_Texto do documento_:
● ● ● ●
Competência 1 | Competência 3 | Competência 6
Área(s): Linguagens.

O objetivo desta prática foi despertar o interesse pela leitura e desenvolver o “comportamento leitor”, mobilizando os alunos em ações de intervenções na escola e na comunidade.

Quando:

Em qualquer momento do ano letivo.

Materiais:
  • papel colorido;
  • fibra de nylon;
  • livros.
Competências específicas:

LGG - Competência 1; Competência 3; Competência 6

Habilidades trabalhadas:

EM13LP46; EM13LP47; EM13LP53

Professor(a) responsável:

Sergio Furtado Neo.

Escola:

Escola Estadual de Ensino Médio Ronaldo Caminha Barbosa, Cascavel (CE).

O que é:

Por meio da leitura, os indivíduos adquirem conhecimentos, desenvolvem o intelecto, estimulam a criatividade e criam bases para formular críticas e desenvolver o poder de interpretação. Logo, “a leitura é um princípio de cidadania” (Silva, 2003).

Contudo, ela é um hábito ainda distante da grande maioria dos brasileiros. Diante dessa problemática, identificada nas escolas e nas comunidades da região de Cascavel, surgiu o seguinte questionamento: Pode o trabalho por meio de uma plataforma social e educacional de estímulo à leitura na escola e na comunidade (re)significar a relação das pessoas com a leitura e ainda contribuir para o desenvolvimento social, cultural e educacional dos envolvidos?
● ● ● ●
_Material_:

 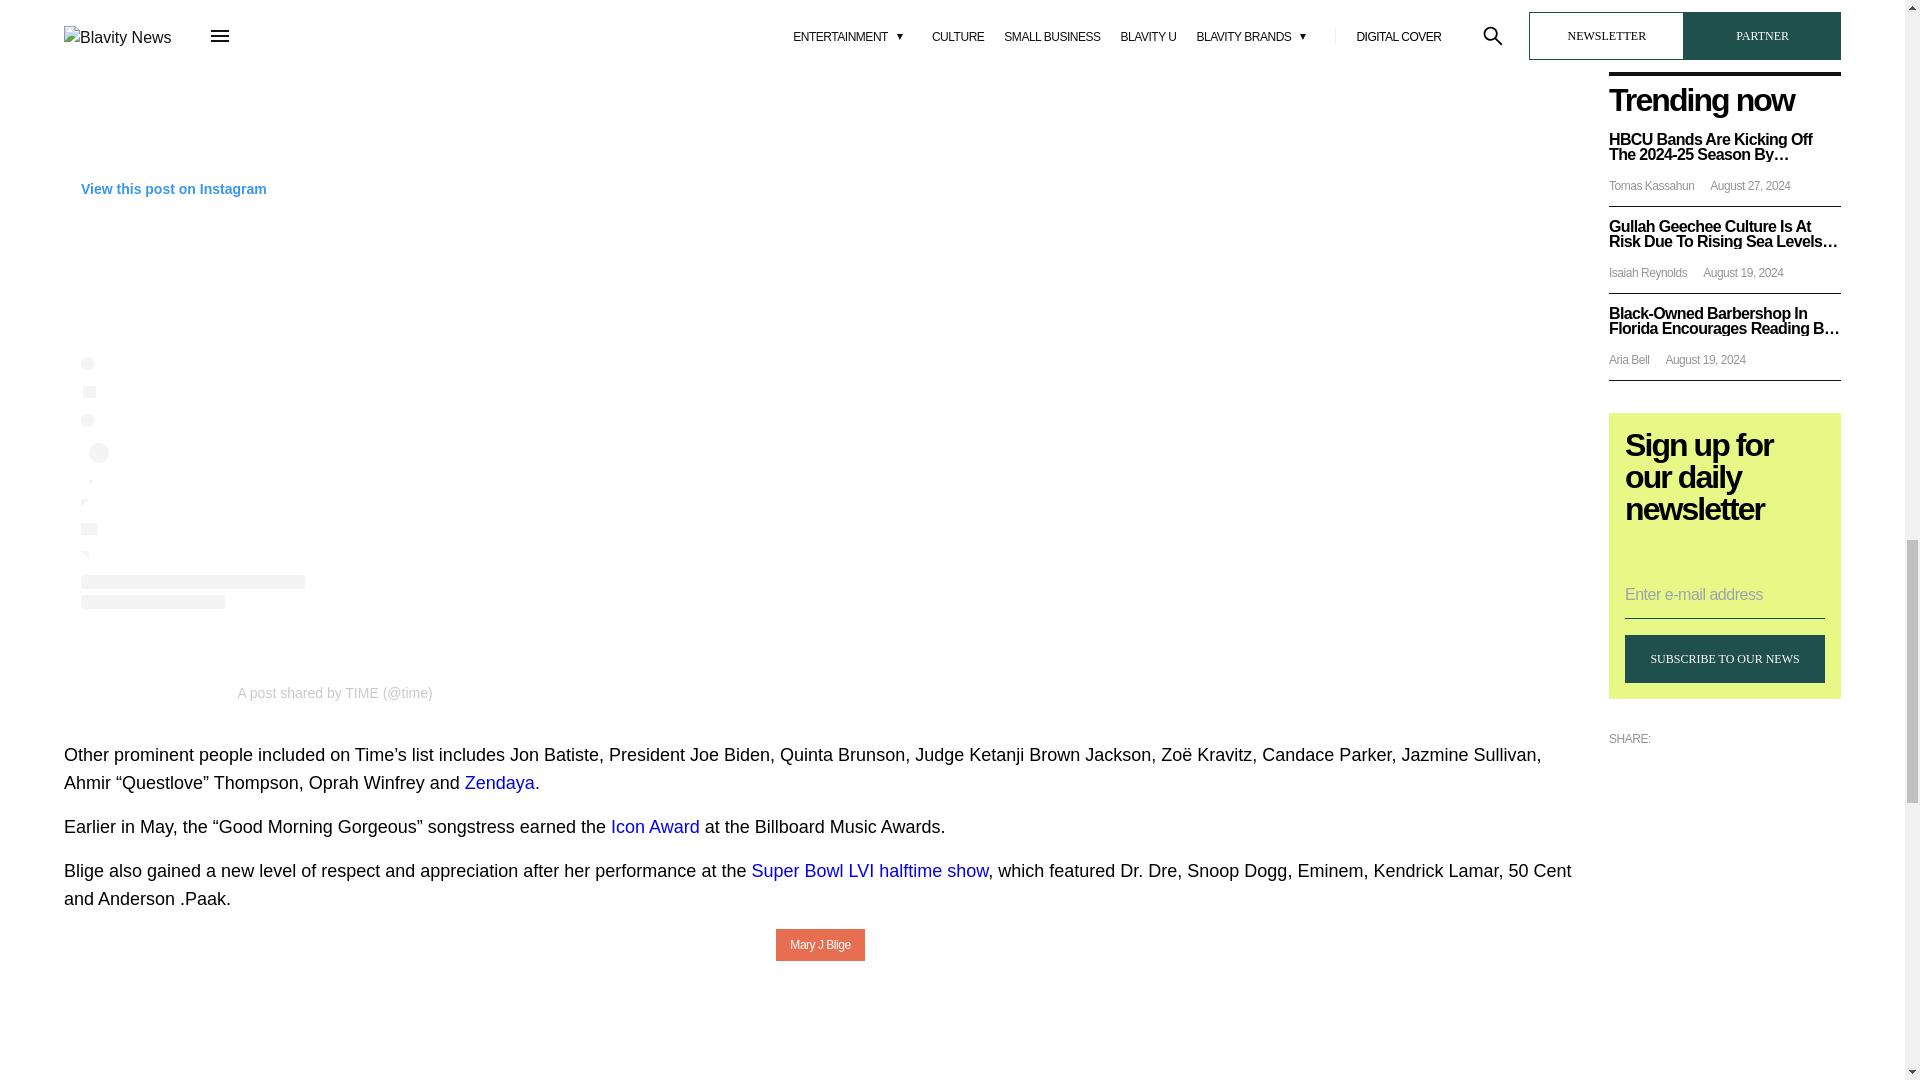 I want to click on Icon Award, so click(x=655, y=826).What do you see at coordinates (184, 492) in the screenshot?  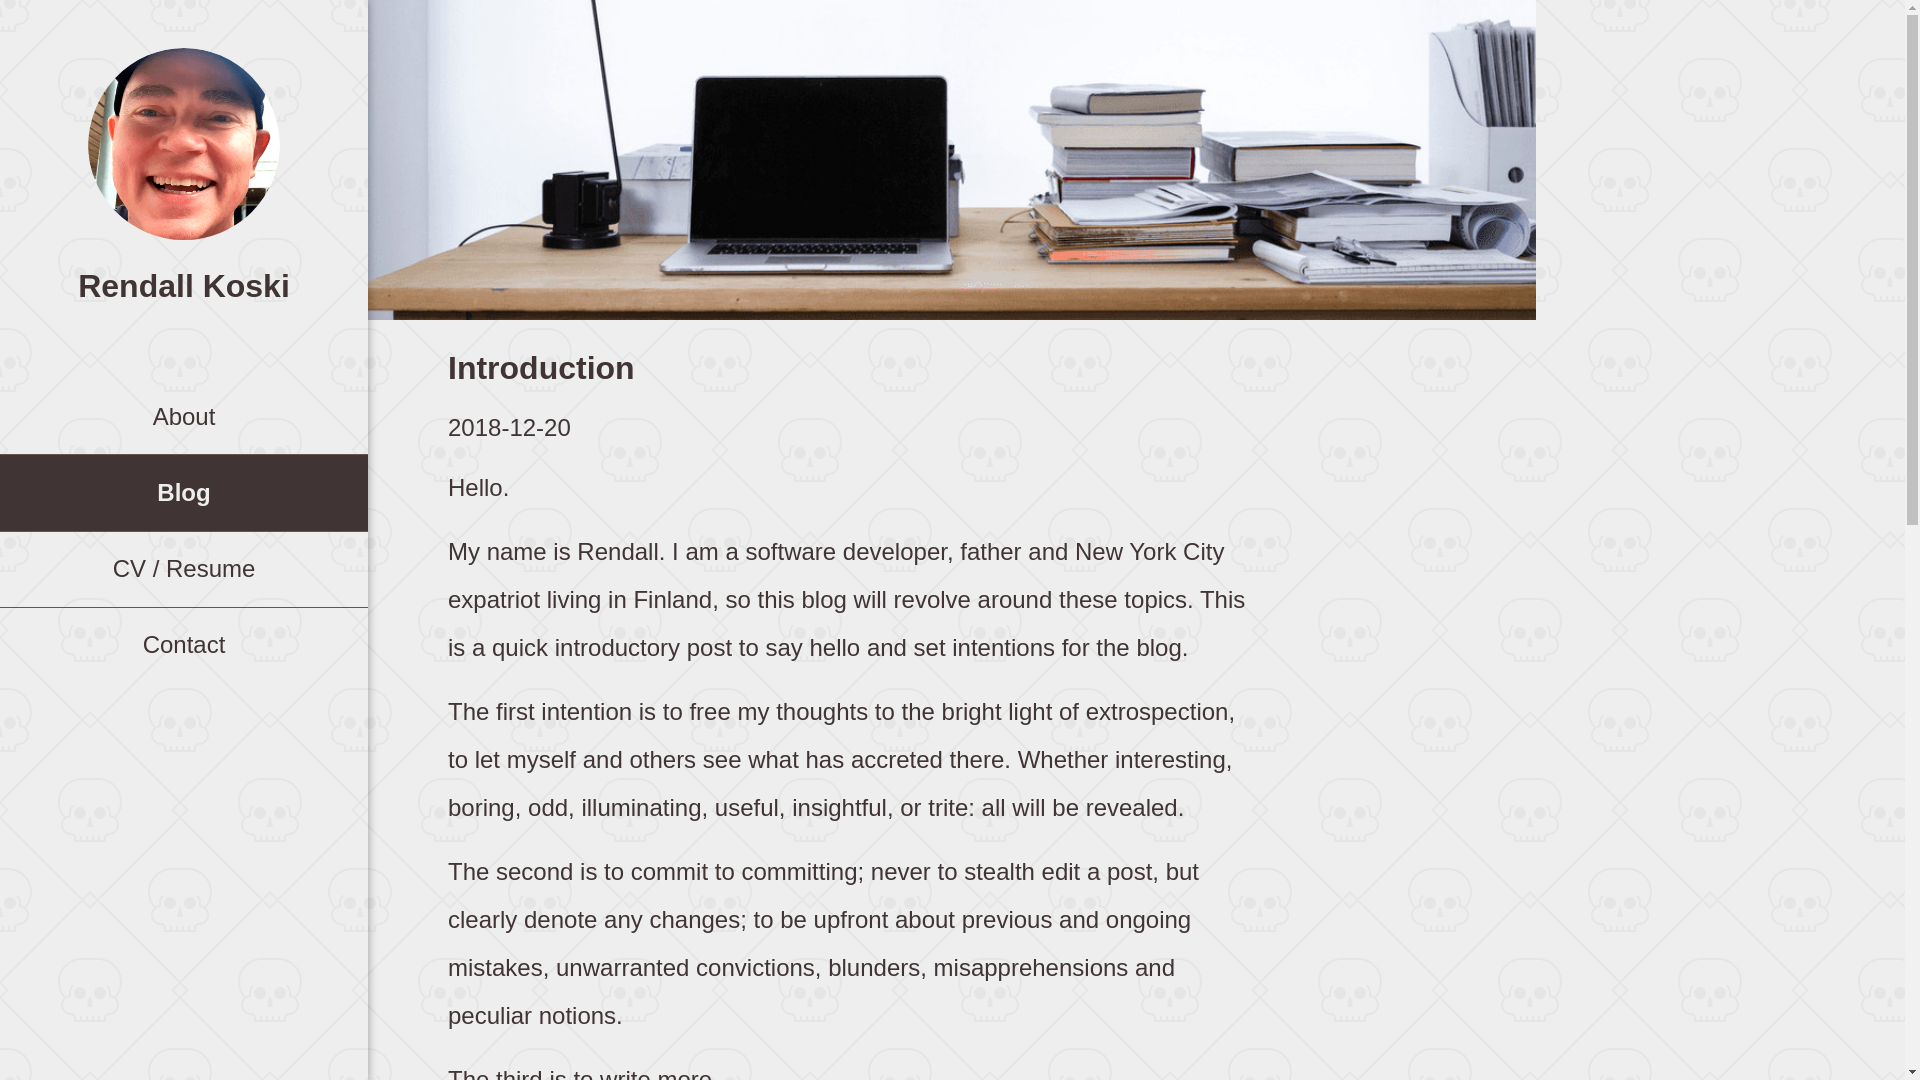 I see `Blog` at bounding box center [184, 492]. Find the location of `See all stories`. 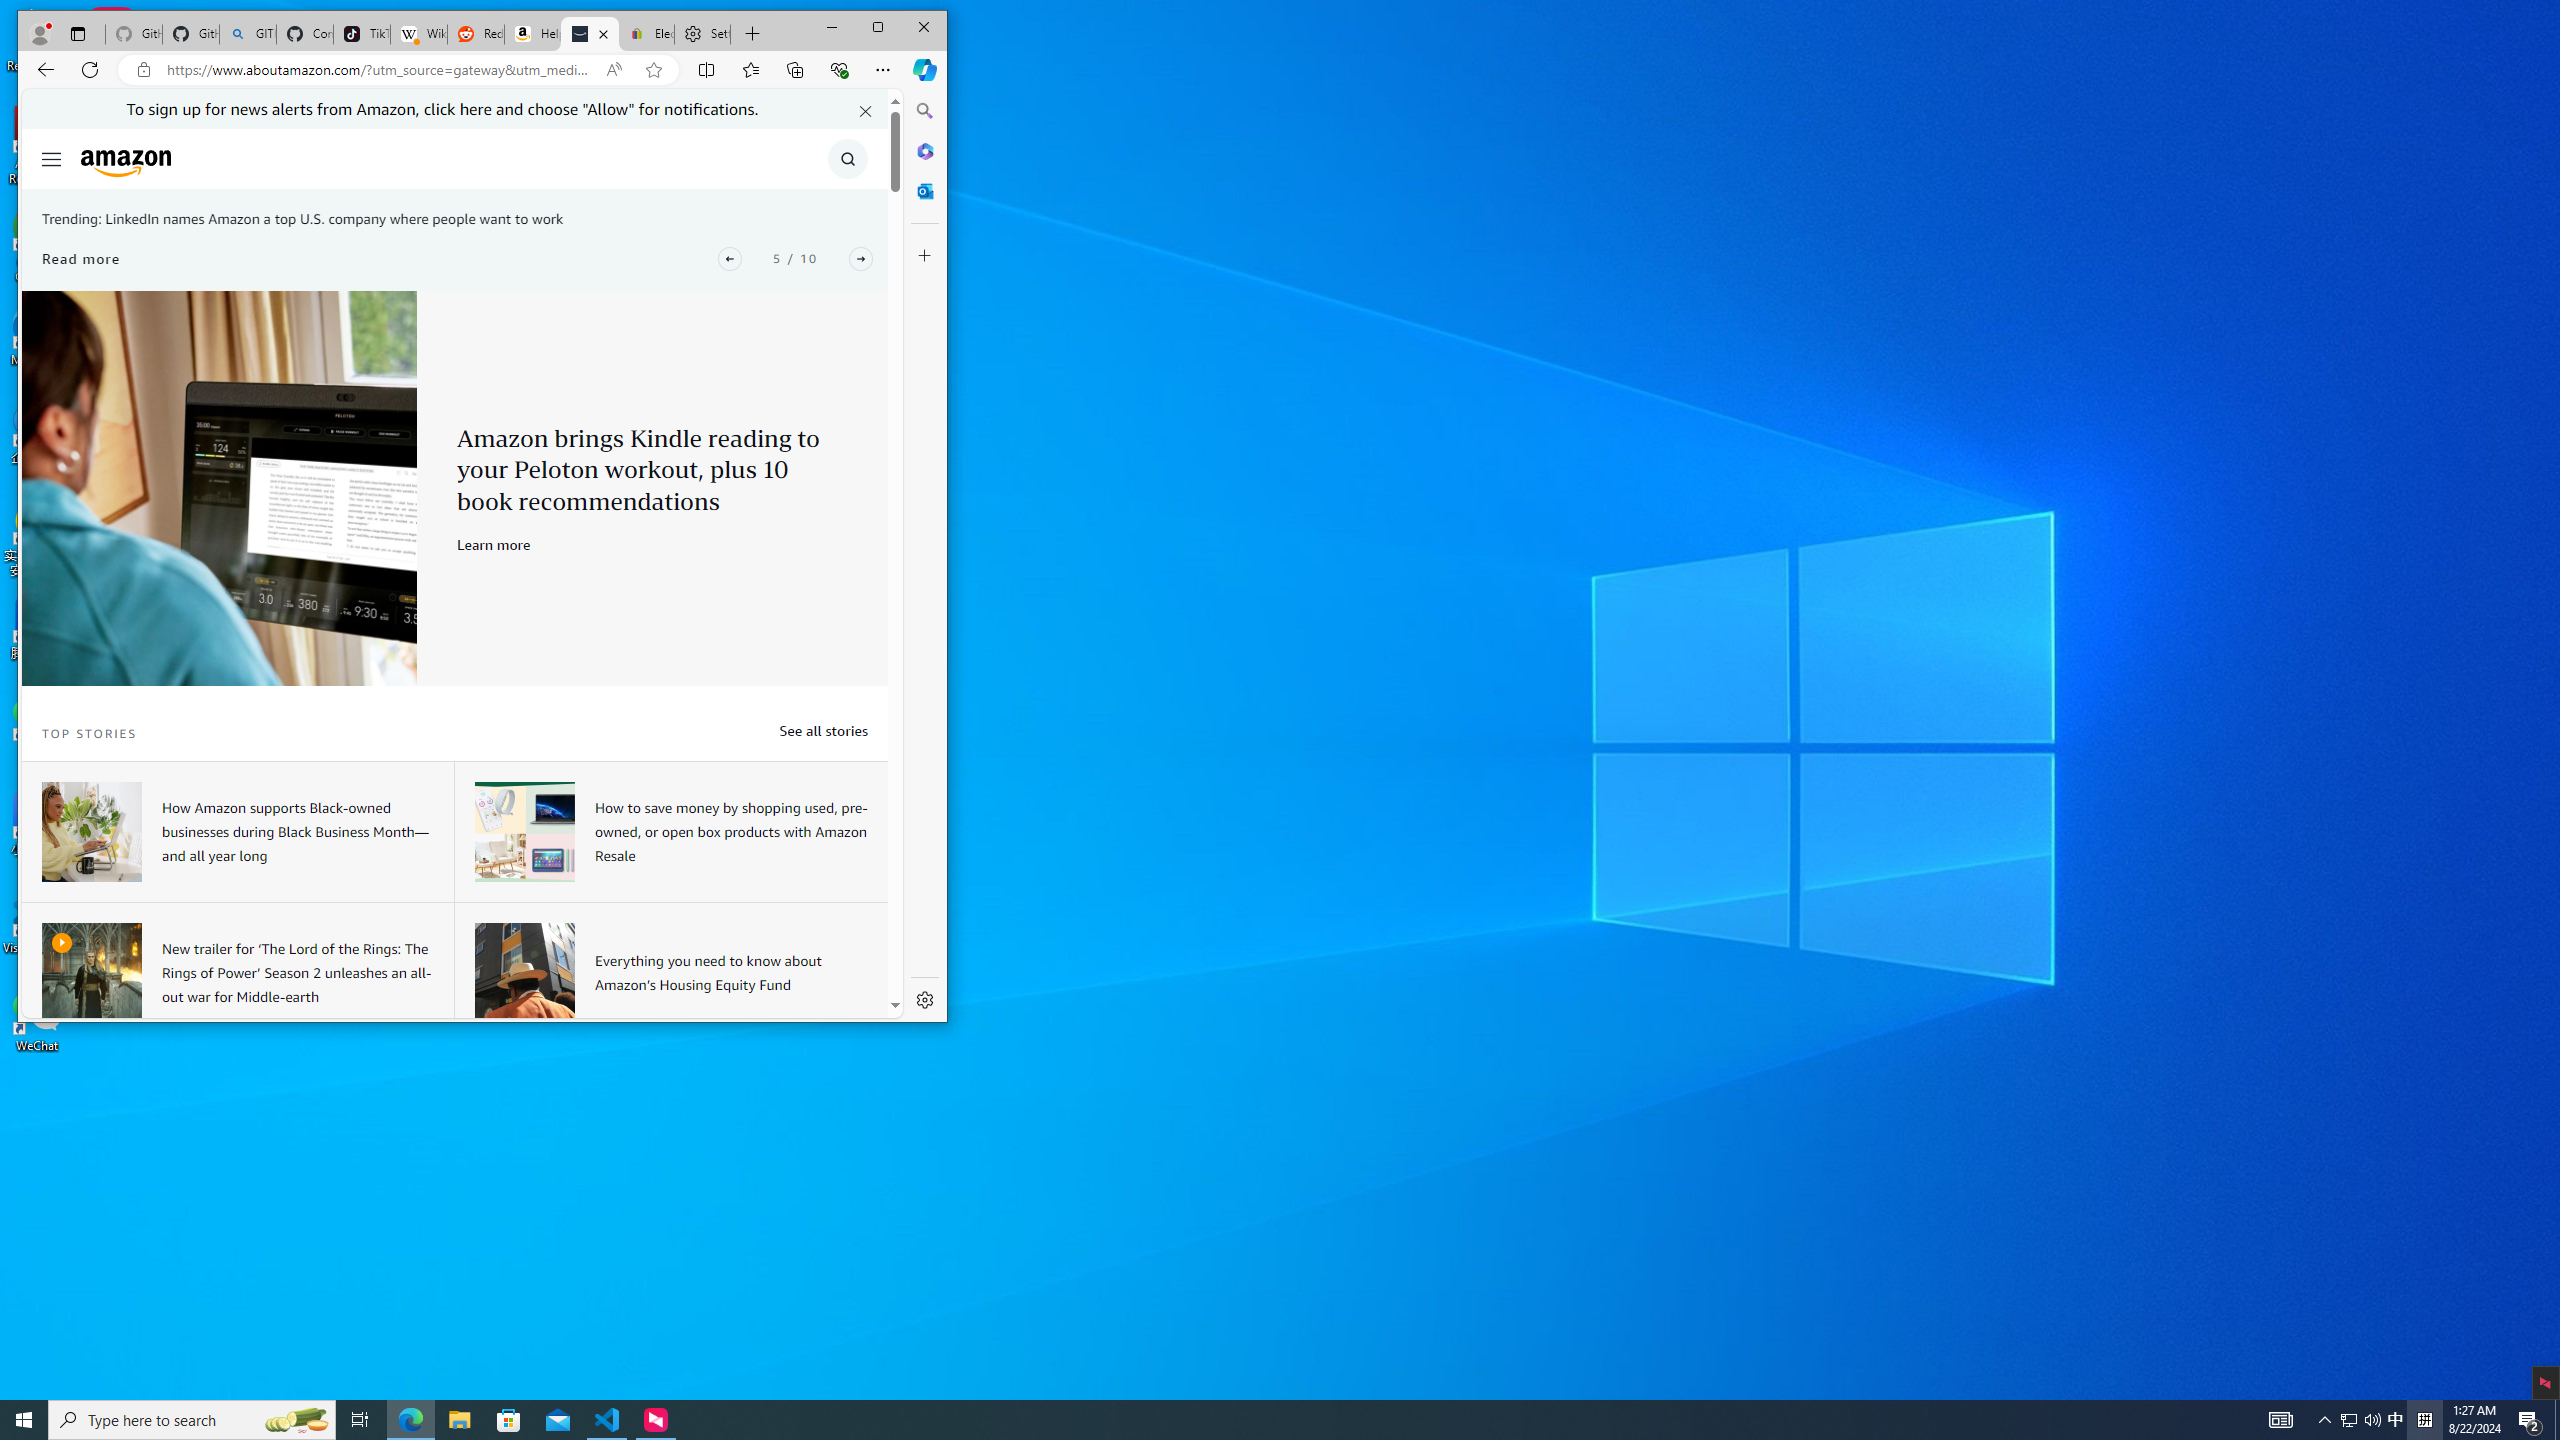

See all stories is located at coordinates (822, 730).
● ● ● ●
_O que fazer_:
1) Em que escola foi desenvolvida a prática descrita no texto sobre o estímulo à leitura?
2) Liste todos os materiais indicados no texto sobre o estímulo à leitura.
3) Retome o texto sobre o estímulo à leitura, continuando a partir da última frase apresentada.

_Respostas por tarefa_:
1) Na Escola Estadual de Ensino Médio Ronaldo Caminha Barbosa, em Cascavel (CE).

2) Papel colorido, fibra de nylon e livros.

3)
Como parte da idealização do projeto, realizei diversas entrevistas. O objetivo era mapear a a relação dos alunos e da comunidade com a leitura. Na atividade, detectei que a inexistência do hábito da leitura era reflexo não somente da realidade educacional, mas também de uma questão social.

Isso porque o contexto das comunidades periféricas estudadas é marcado pelo consumo de drogas e pela violência, num ambiente de pouco estímulo para os temas relativos à educação.

Executei metodologias de aproximação da comunidade civil e escolar para desenvolvimento da leitura como ferramenta de transformação social.

Minhas linhas de ação foram o incentivo à leitura e a interação entre a escola e a comunidade, numa perspectiva criativa e inovadora.

Ao longo do projeto, pesquisamos duas vezes a relação dos alunos e de moradores da comunidade com a prática da leitura. Os resultados mostraram evolução positiva importante.

Na fase inicial de pesquisa, 44% dos entrevistados informaram que tinham o hábito de leitura. Ao final do projeto, esse índice havia subido para 61%. Da mesma forma, a reclamação de falta de incentivo em casa caiu de 51% para 33%. Na primeira pesquisa, 29% disseram que não liam por preguiça. No levantamento final, apenas 20% apresentaram a mesma explicação. E, por fim, diminuiu de 27% para 20% o total de pessoas que afirmavam não ler por falta de incentivo. Também houve aumento superior a 20% no rendimento escolar dos estudantes na disciplina de Língua Portuguesa.

Esses dados evidenciaram uma mudança na percepção dos envolvidos, com a transformação das escolas e da comunidade em espaços de leitura e participação social. Os objetivos do projeto foram, portanto, alcançados, com sua metodologia replicada em ONGs e associações comunitárias.

Como fazer:

As ações do projeto foram planejadas de maneira cooperativa, alcançando, inicialmente, as turmas de 3ª série do Ensino Médio.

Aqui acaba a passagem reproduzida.